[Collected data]
☆ ☆ ☆
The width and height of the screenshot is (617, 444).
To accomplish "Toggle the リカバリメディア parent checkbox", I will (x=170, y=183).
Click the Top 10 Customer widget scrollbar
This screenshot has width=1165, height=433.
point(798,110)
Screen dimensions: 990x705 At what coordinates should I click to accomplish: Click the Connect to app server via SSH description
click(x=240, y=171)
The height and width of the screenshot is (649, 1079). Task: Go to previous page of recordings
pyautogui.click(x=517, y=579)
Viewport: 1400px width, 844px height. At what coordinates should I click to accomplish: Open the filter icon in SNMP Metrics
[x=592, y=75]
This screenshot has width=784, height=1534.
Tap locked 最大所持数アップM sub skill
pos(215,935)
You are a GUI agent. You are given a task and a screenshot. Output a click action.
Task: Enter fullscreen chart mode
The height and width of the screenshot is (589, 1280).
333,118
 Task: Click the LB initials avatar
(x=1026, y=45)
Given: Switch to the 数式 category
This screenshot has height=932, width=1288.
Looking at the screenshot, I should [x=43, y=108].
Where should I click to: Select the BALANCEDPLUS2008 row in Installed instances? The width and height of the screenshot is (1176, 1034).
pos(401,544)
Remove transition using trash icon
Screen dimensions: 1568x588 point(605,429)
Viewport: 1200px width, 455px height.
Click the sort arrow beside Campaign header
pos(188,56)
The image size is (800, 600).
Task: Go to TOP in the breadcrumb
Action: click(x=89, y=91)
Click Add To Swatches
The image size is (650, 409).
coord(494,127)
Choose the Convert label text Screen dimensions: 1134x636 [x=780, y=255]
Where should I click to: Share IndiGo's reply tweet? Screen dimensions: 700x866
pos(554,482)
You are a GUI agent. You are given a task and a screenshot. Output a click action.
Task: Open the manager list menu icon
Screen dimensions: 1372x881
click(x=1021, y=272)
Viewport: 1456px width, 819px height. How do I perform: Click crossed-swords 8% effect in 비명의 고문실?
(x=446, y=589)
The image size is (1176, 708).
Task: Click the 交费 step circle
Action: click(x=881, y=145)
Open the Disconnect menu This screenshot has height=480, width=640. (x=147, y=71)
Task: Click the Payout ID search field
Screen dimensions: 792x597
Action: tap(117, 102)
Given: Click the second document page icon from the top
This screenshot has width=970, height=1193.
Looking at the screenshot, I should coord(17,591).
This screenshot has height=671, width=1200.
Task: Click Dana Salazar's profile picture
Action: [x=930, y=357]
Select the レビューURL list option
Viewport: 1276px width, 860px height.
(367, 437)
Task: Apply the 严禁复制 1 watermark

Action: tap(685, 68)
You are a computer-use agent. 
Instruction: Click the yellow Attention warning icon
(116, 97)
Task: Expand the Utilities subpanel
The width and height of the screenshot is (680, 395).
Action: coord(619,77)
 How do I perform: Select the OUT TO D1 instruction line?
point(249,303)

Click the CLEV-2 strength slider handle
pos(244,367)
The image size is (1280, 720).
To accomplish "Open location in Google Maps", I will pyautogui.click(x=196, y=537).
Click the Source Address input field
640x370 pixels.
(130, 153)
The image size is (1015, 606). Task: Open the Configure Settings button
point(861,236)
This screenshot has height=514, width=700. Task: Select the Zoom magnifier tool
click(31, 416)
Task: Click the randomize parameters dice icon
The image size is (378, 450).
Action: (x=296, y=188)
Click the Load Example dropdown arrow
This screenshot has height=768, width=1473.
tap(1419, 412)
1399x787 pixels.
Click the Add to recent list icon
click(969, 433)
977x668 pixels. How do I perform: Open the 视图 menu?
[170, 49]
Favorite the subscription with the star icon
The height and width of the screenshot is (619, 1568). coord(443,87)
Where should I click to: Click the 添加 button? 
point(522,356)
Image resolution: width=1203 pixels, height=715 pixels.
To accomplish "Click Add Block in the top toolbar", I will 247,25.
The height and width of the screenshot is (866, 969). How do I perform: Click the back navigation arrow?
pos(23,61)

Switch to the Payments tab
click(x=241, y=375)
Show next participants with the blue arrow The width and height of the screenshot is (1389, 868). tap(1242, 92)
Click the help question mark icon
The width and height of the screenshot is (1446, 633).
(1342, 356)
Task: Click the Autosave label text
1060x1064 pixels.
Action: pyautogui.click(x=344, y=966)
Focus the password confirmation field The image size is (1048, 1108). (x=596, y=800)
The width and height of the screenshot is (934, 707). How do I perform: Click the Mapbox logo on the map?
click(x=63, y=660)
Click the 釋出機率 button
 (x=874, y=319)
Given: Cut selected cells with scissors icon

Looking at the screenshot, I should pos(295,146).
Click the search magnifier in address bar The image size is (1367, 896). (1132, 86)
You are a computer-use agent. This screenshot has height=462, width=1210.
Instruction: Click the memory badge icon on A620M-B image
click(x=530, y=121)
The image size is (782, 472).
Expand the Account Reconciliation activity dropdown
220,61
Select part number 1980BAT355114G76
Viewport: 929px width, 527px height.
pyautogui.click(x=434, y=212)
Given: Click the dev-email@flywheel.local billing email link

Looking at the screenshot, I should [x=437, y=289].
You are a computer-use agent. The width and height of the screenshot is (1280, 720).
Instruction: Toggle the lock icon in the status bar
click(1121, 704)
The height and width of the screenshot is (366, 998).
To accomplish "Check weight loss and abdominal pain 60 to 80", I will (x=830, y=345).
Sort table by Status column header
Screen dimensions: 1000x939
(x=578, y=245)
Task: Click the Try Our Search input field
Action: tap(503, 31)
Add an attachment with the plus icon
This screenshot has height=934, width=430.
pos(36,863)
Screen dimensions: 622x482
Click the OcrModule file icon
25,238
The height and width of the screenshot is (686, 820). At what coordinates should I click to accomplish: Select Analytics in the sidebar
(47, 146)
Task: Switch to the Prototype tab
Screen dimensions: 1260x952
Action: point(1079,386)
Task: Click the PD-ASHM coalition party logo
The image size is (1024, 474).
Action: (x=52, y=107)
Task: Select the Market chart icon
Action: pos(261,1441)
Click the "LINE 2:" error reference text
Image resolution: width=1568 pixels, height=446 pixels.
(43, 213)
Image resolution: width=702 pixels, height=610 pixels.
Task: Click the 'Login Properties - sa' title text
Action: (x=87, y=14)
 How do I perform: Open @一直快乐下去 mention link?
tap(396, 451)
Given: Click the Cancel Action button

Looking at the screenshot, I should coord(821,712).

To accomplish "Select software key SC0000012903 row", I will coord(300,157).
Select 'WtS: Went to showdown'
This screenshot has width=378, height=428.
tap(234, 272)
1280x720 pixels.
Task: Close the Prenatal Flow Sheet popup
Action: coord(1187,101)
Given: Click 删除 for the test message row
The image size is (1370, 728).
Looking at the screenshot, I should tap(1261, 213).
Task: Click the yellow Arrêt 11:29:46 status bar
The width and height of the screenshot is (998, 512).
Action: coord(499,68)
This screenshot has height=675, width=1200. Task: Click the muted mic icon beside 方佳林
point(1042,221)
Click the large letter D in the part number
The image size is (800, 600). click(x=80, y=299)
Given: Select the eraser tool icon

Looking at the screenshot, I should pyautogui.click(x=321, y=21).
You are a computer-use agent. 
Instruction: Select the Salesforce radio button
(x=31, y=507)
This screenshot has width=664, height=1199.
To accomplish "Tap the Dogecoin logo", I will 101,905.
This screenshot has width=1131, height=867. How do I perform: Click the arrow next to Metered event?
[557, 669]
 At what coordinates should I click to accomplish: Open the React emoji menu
☆ ☆ ☆
◆ **INSTRUCTIONS FOR THE TASK**: An exact copy of every line above is needed.

◆ **SOLUTION TO THIS EXERCISE**:
The width and height of the screenshot is (617, 444).
To accomplish "Toggle the リカバリメディア parent checkbox", I will (x=170, y=183).
Click the Top 10 Customer widget scrollbar
This screenshot has width=1165, height=433.
point(798,110)
Screen dimensions: 990x705 At what coordinates should I click to accomplish: Click the Connect to app server via SSH description
click(x=240, y=171)
The height and width of the screenshot is (649, 1079). Task: Go to previous page of recordings
pyautogui.click(x=517, y=579)
Viewport: 1400px width, 844px height. At what coordinates should I click to accomplish: Open the filter icon in SNMP Metrics
[x=592, y=75]
This screenshot has width=784, height=1534.
Tap locked 最大所持数アップM sub skill
pos(215,935)
You are a GUI agent. You are given a task and a screenshot. Output a click action.
Task: Enter fullscreen chart mode
The height and width of the screenshot is (589, 1280).
333,118
 Task: Click the LB initials avatar
(x=1026, y=45)
Given: Switch to the 数式 category
This screenshot has height=932, width=1288.
Looking at the screenshot, I should [x=43, y=108].
Where should I click to: Select the BALANCEDPLUS2008 row in Installed instances? The width and height of the screenshot is (1176, 1034).
pos(401,544)
Remove transition using trash icon
Screen dimensions: 1568x588 point(605,429)
Viewport: 1200px width, 455px height.
Click the sort arrow beside Campaign header
pos(188,56)
The image size is (800, 600).
Task: Go to TOP in the breadcrumb
Action: click(x=89, y=91)
Click Add To Swatches
The image size is (650, 409).
coord(494,127)
Choose the Convert label text Screen dimensions: 1134x636 [x=780, y=255]
Where should I click to: Share IndiGo's reply tweet? Screen dimensions: 700x866
pos(554,482)
You are a GUI agent. You are given a task and a screenshot. Output a click action.
Task: Open the manager list menu icon
Screen dimensions: 1372x881
click(x=1021, y=272)
Viewport: 1456px width, 819px height. How do I perform: Click crossed-swords 8% effect in 비명의 고문실?
(x=446, y=589)
The image size is (1176, 708).
Task: Click the 交费 step circle
Action: click(x=881, y=145)
Open the Disconnect menu This screenshot has height=480, width=640. (x=147, y=71)
Task: Click the Payout ID search field
Screen dimensions: 792x597
Action: tap(117, 102)
Given: Click the second document page icon from the top
This screenshot has width=970, height=1193.
Looking at the screenshot, I should coord(17,591).
This screenshot has height=671, width=1200.
Task: Click Dana Salazar's profile picture
Action: [x=930, y=357]
Select the レビューURL list option
Viewport: 1276px width, 860px height.
(367, 437)
Task: Apply the 严禁复制 1 watermark

Action: tap(685, 68)
You are a computer-use agent. 
Instruction: Click the yellow Attention warning icon
(116, 97)
Task: Expand the Utilities subpanel
The width and height of the screenshot is (680, 395).
Action: coord(619,77)
 How do I perform: Select the OUT TO D1 instruction line?
point(249,303)

Click the CLEV-2 strength slider handle
pos(244,367)
The image size is (1280, 720).
To accomplish "Open location in Google Maps", I will pyautogui.click(x=196, y=537).
Click the Source Address input field
640x370 pixels.
(130, 153)
The image size is (1015, 606). Task: Open the Configure Settings button
point(861,236)
This screenshot has height=514, width=700. Task: Select the Zoom magnifier tool
click(31, 416)
Task: Click the randomize parameters dice icon
The image size is (378, 450).
Action: (x=296, y=188)
Click the Load Example dropdown arrow
This screenshot has height=768, width=1473.
tap(1419, 412)
1399x787 pixels.
Click the Add to recent list icon
click(969, 433)
977x668 pixels. How do I perform: Open the 视图 menu?
[170, 49]
Favorite the subscription with the star icon
The height and width of the screenshot is (619, 1568). coord(443,87)
Where should I click to: Click the 添加 button? 
point(522,356)
Image resolution: width=1203 pixels, height=715 pixels.
To accomplish "Click Add Block in the top toolbar", I will 247,25.
The height and width of the screenshot is (866, 969). How do I perform: Click the back navigation arrow?
pos(23,61)

Switch to the Payments tab
click(x=241, y=375)
Show next participants with the blue arrow The width and height of the screenshot is (1389, 868). tap(1242, 92)
Click the help question mark icon
The width and height of the screenshot is (1446, 633).
(1342, 356)
Task: Click the Autosave label text
1060x1064 pixels.
Action: pyautogui.click(x=344, y=966)
Focus the password confirmation field The image size is (1048, 1108). (x=596, y=800)
The width and height of the screenshot is (934, 707). How do I perform: Click the Mapbox logo on the map?
click(x=63, y=660)
Click the 釋出機率 button
 (x=874, y=319)
Given: Cut selected cells with scissors icon

Looking at the screenshot, I should pos(295,146).
Click the search magnifier in address bar The image size is (1367, 896). (1132, 86)
You are a computer-use agent. This screenshot has height=462, width=1210.
Instruction: Click the memory badge icon on A620M-B image
click(x=530, y=121)
The image size is (782, 472).
Expand the Account Reconciliation activity dropdown
220,61
Select part number 1980BAT355114G76
Viewport: 929px width, 527px height.
pyautogui.click(x=434, y=212)
Given: Click the dev-email@flywheel.local billing email link

Looking at the screenshot, I should [x=437, y=289].
You are a computer-use agent. The width and height of the screenshot is (1280, 720).
Instruction: Toggle the lock icon in the status bar
click(1121, 704)
The height and width of the screenshot is (366, 998).
To accomplish "Check weight loss and abdominal pain 60 to 80", I will (x=830, y=345).
Sort table by Status column header
Screen dimensions: 1000x939
(x=578, y=245)
Task: Click the Try Our Search input field
Action: tap(503, 31)
Add an attachment with the plus icon
This screenshot has height=934, width=430.
pos(36,863)
Screen dimensions: 622x482
Click the OcrModule file icon
25,238
The height and width of the screenshot is (686, 820). At what coordinates should I click to accomplish: Select Analytics in the sidebar
(47, 146)
Task: Switch to the Prototype tab
Screen dimensions: 1260x952
Action: point(1079,386)
Task: Click the PD-ASHM coalition party logo
The image size is (1024, 474).
Action: (x=52, y=107)
Task: Select the Market chart icon
Action: pos(261,1441)
Click the "LINE 2:" error reference text
Image resolution: width=1568 pixels, height=446 pixels.
(43, 213)
Image resolution: width=702 pixels, height=610 pixels.
Task: Click the 'Login Properties - sa' title text
Action: (x=87, y=14)
 How do I perform: Open @一直快乐下去 mention link?
tap(396, 451)
Given: Click the Cancel Action button

Looking at the screenshot, I should coord(821,712).

To accomplish "Select software key SC0000012903 row", I will coord(300,157).
Select 'WtS: Went to showdown'
This screenshot has width=378, height=428.
tap(234, 272)
1280x720 pixels.
Task: Close the Prenatal Flow Sheet popup
Action: coord(1187,101)
Given: Click 删除 for the test message row
The image size is (1370, 728).
Looking at the screenshot, I should tap(1261, 213).
Task: Click the yellow Arrêt 11:29:46 status bar
The width and height of the screenshot is (998, 512).
Action: coord(499,68)
This screenshot has height=675, width=1200. Task: Click the muted mic icon beside 方佳林
point(1042,221)
Click the large letter D in the part number
The image size is (800, 600). click(x=80, y=299)
Given: Select the eraser tool icon

Looking at the screenshot, I should pyautogui.click(x=321, y=21).
You are a computer-use agent. 
Instruction: Select the Salesforce radio button
(x=31, y=507)
This screenshot has width=664, height=1199.
To accomplish "Tap the Dogecoin logo", I will 101,905.
This screenshot has width=1131, height=867. How do I perform: Click the arrow next to Metered event?
[557, 669]
 At what coordinates should I click to accomplish: Open the React emoji menu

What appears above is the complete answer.